Posted in audiObelisk on September 14th, 2022 by JJ Koczan

Warcoe 2

This week, Italian heavy rockers Warcoe release their new single ‘Pyramid of Despair’ ahead of their second full-length, to be issued next year. In March, the Pesaro-based three-piece issued their debut album, The Giant’s Dream, and “Pyramid of Despair” also serves as a quick follow-up to that, building on the tonal grit and loosely cultish melodymaking fostered there, their fuzz light in the high end, the first-name-only three-piece of guitarist/vocalist/songwriter Stefano (also bass on some tracks), bassist Carlo and drummer Francesco finding a space where proto-heavy meets doom but the two aren’t necessarily the same. The single builds on this methodology and demonstrates ready growth in its four-and-a-half-minute push, a Sabbathian central riff brought to a charge like The Sword with an edge of Uncle Acid‘s recording technique and penchant for layering. From a completely different angle, if you told me Green Lung were an influence here, I’d believe it.

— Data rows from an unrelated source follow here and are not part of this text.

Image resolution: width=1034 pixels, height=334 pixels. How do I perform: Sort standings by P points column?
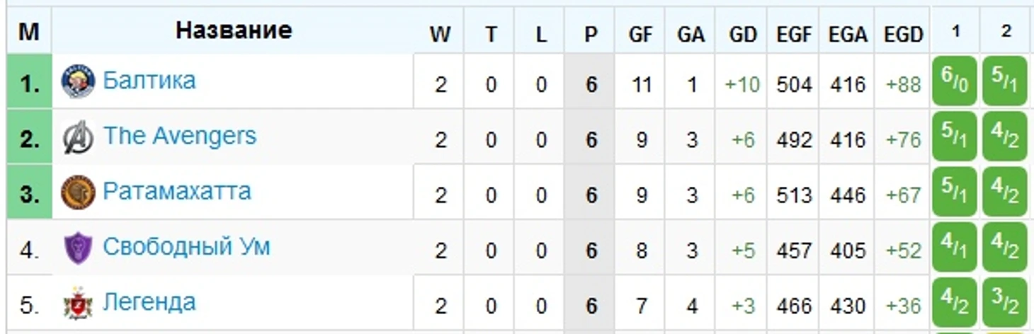coord(591,33)
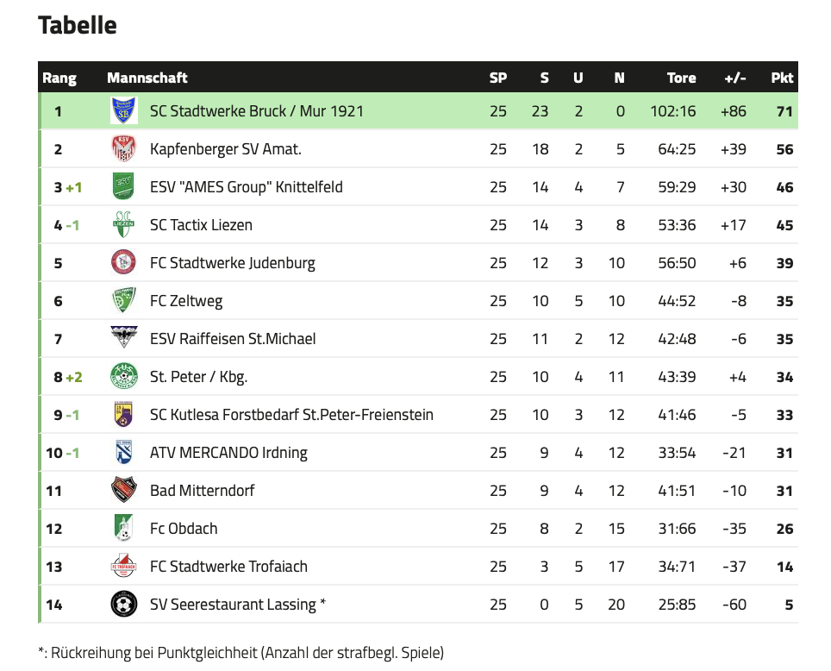Click the Tore column header
The image size is (831, 671).
coord(681,78)
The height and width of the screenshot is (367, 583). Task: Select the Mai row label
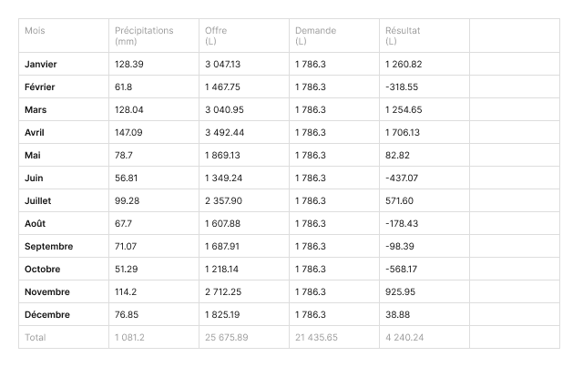click(33, 156)
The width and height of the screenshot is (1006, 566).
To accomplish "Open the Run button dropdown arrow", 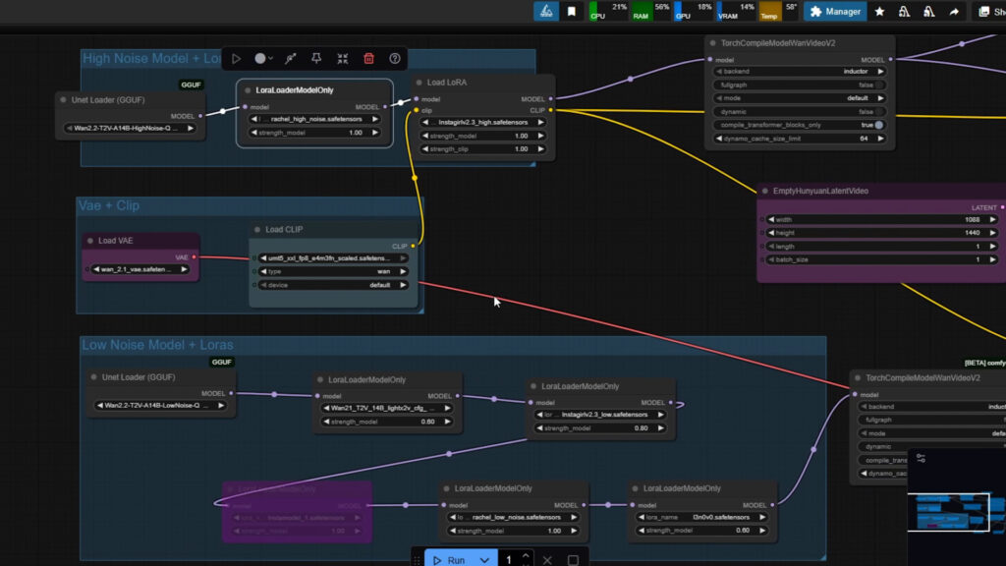I will click(484, 559).
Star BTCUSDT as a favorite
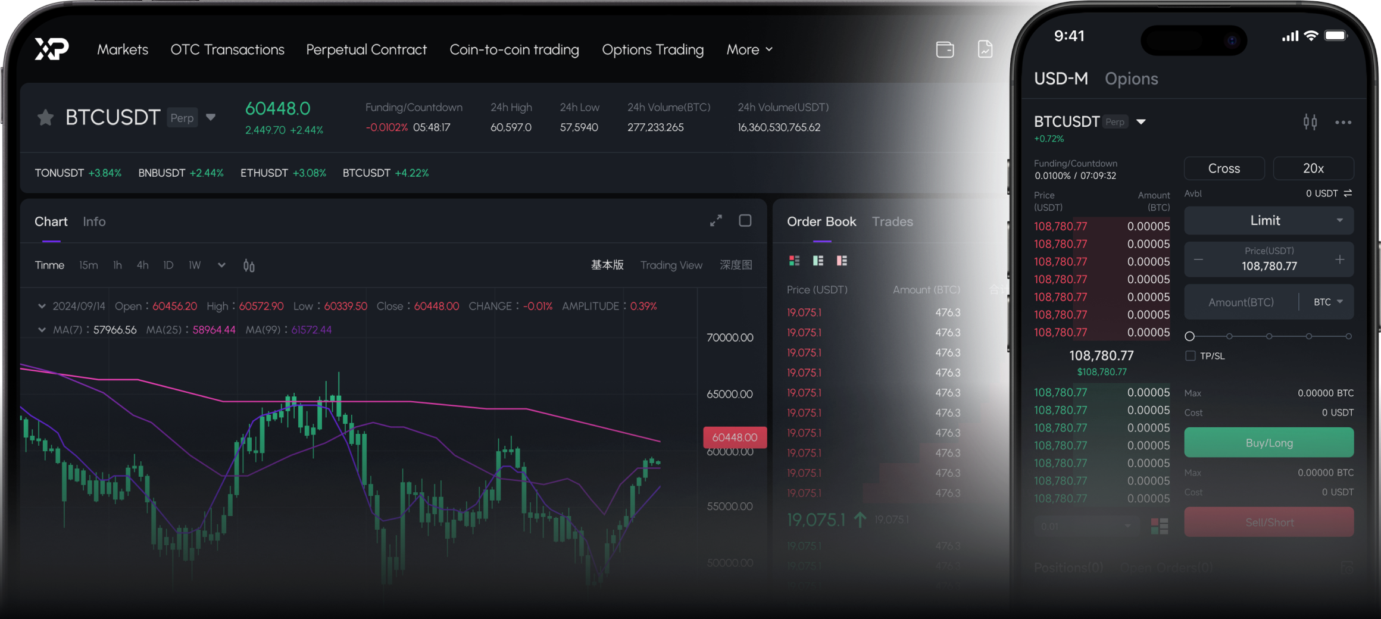Screen dimensions: 1381x619 click(45, 118)
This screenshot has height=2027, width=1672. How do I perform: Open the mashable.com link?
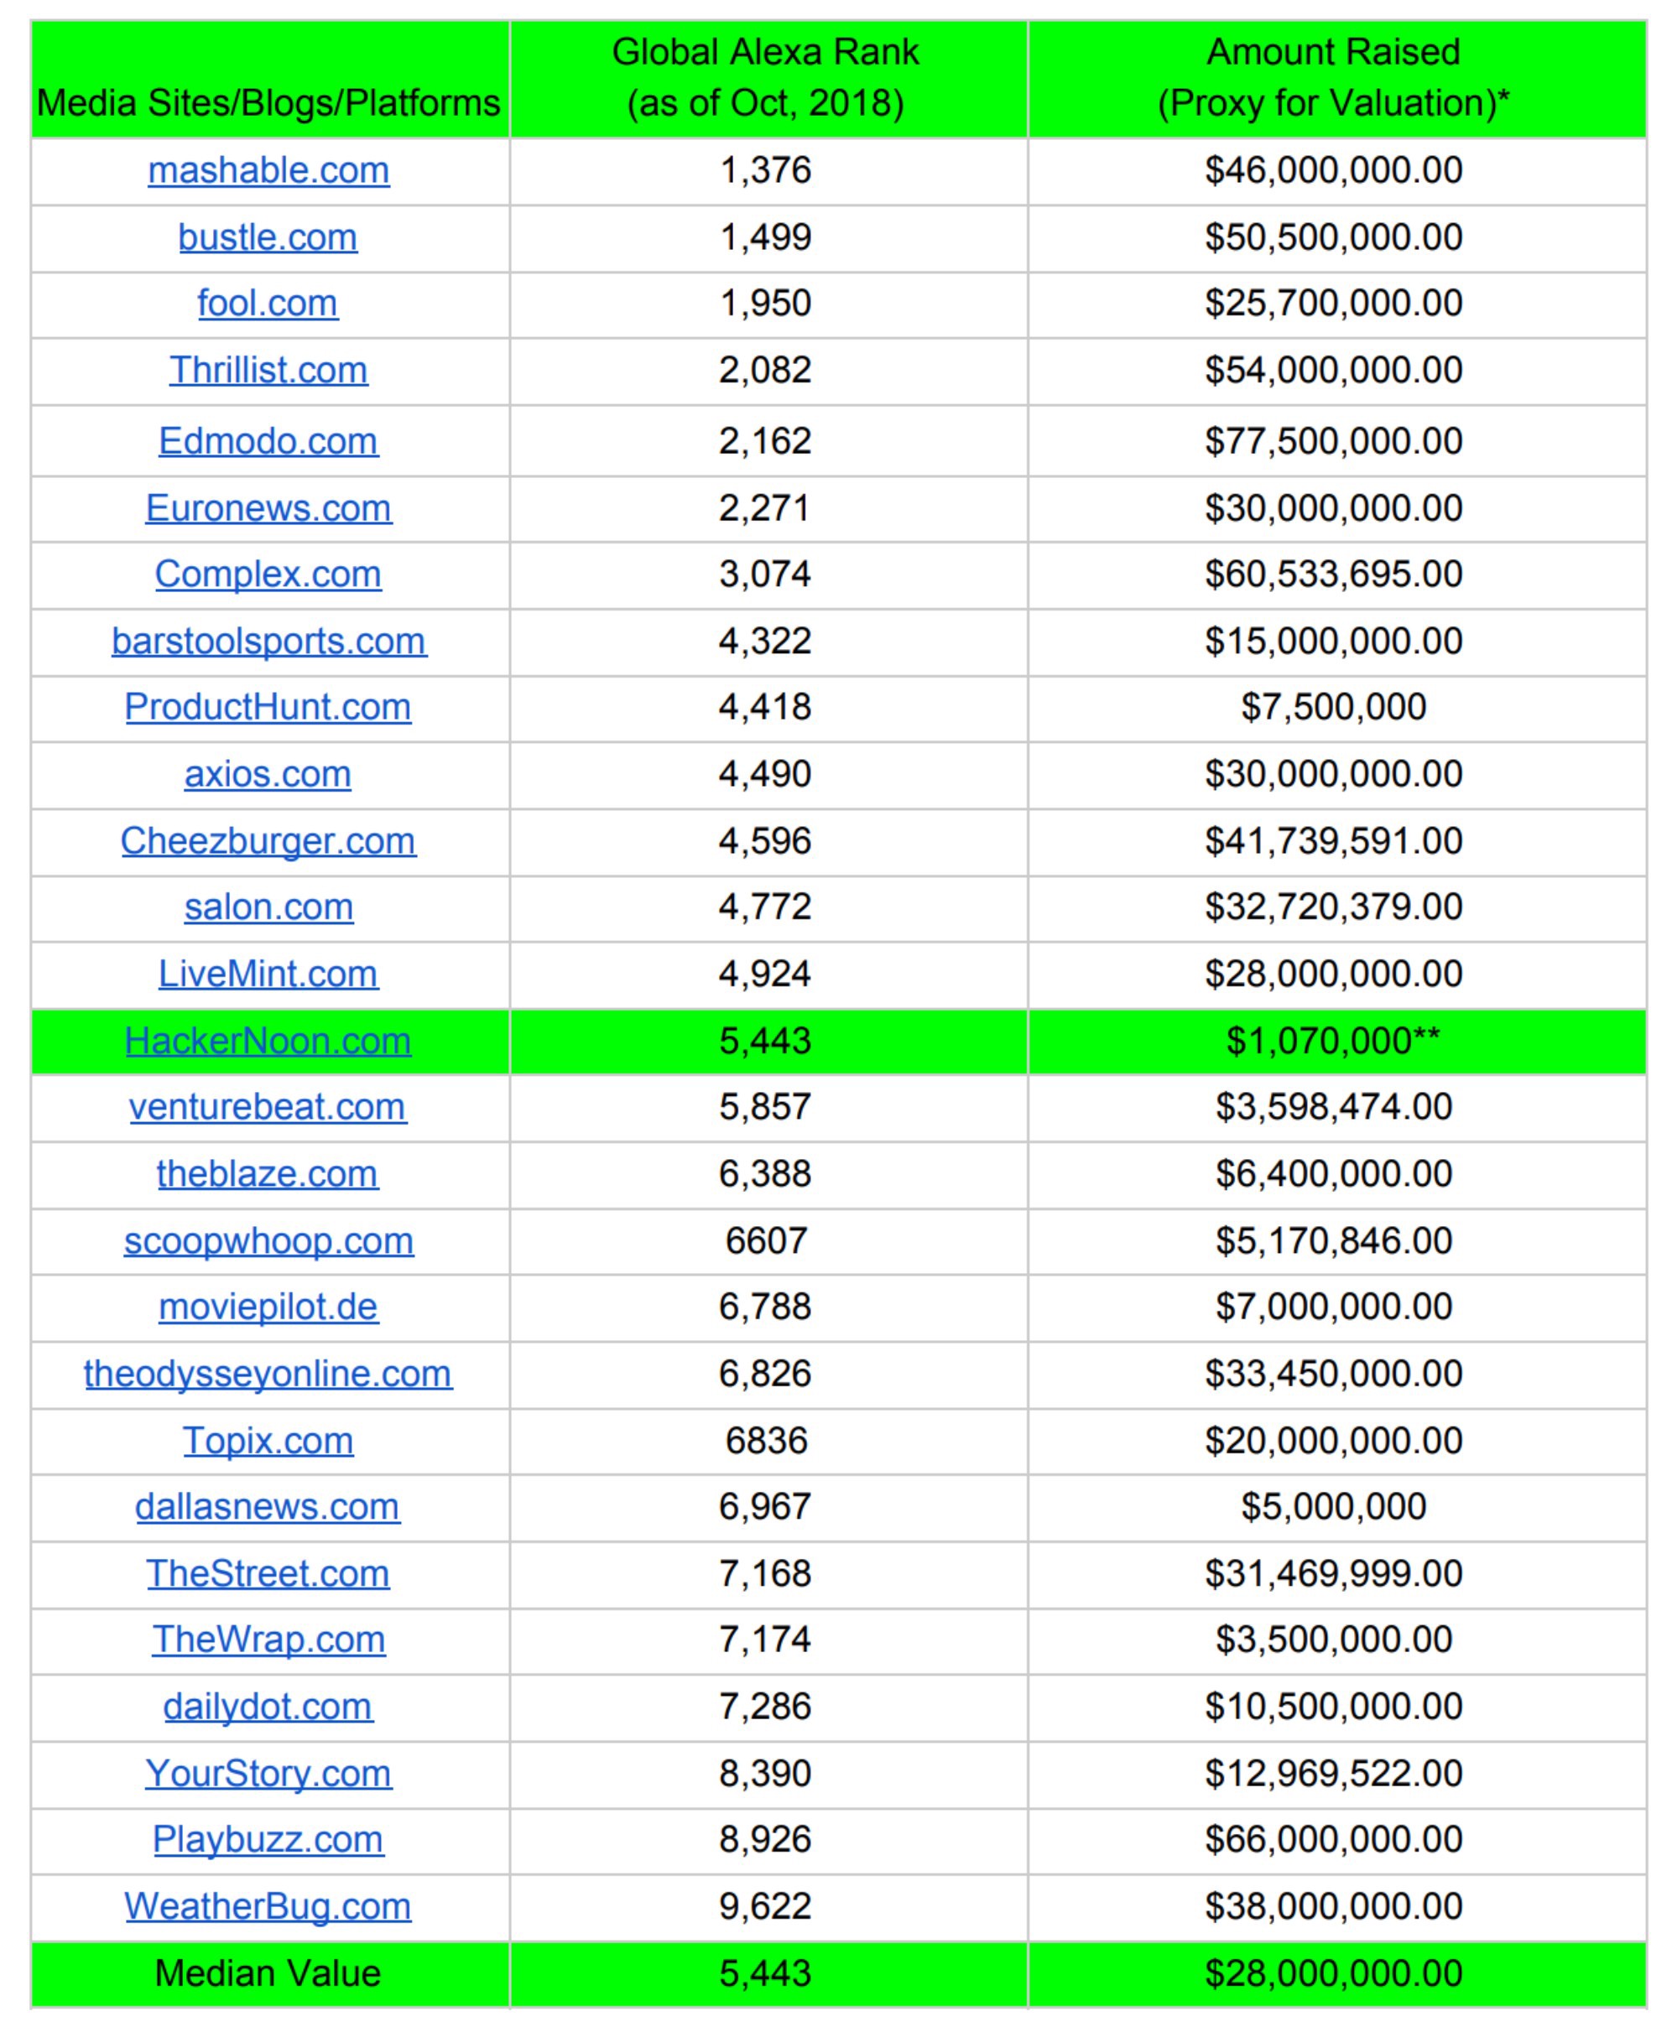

What does that mean? It means Warcoe are deceptively multifaceted. Stefano takes an impressive solo late, but even before that, “Pyramid of Despair” digs itself into a niche that opens itself to audience interpretation. It’s not about dogwhistling influences, like, Warcoe Pyramid of Despair‘hey man we like Sleep too pretty rad huh?,’ so much as pulling pieces from different sides and mixing them together like taking purple and green and orange and whatever other colors the fuzzy stuff on weed comes in, melting it altogether using technology I won’t pretend to understand, and turning it an ultra-potent brown. I guess maybe they make hash rock? Whatever you want to call it, that stylistic specificity — their thing being their own thing — is set against a straightforward structure of verses and choruses, such that “Pyramid of Despair,” like “Cats Will Follow” or “Thieves, Heretics & Whores” and “Scars Will Remain” from The Giant’s Dream, is catchy while both familiar and not.

The difference, in part, between what Warcoe recorded this year (the single) and last year (the album), is one of confidence. Francesco‘s leads are plenty swaggering throughout The Giant’s Dream, but the vocals on “Pyramid of Despair” feel more confident in their willingness to not directly follow the pattern of the riff during verses, allowing both melody and rhythm to breathe more and giving the sheer heft of “Pyramid of Despair” — something else that would seem to have been upgraded since the record, at least for this song if not whatever else might follow — an appropriate amount of room to make its impact. Which, I’m glad to say, it does. In other words, they’re showing quickly that lessons have been learned coming off their first full-length, and as they head into a sophomore LP sometime in 2023, the portents for that are only encouraging if this is where they’re headed.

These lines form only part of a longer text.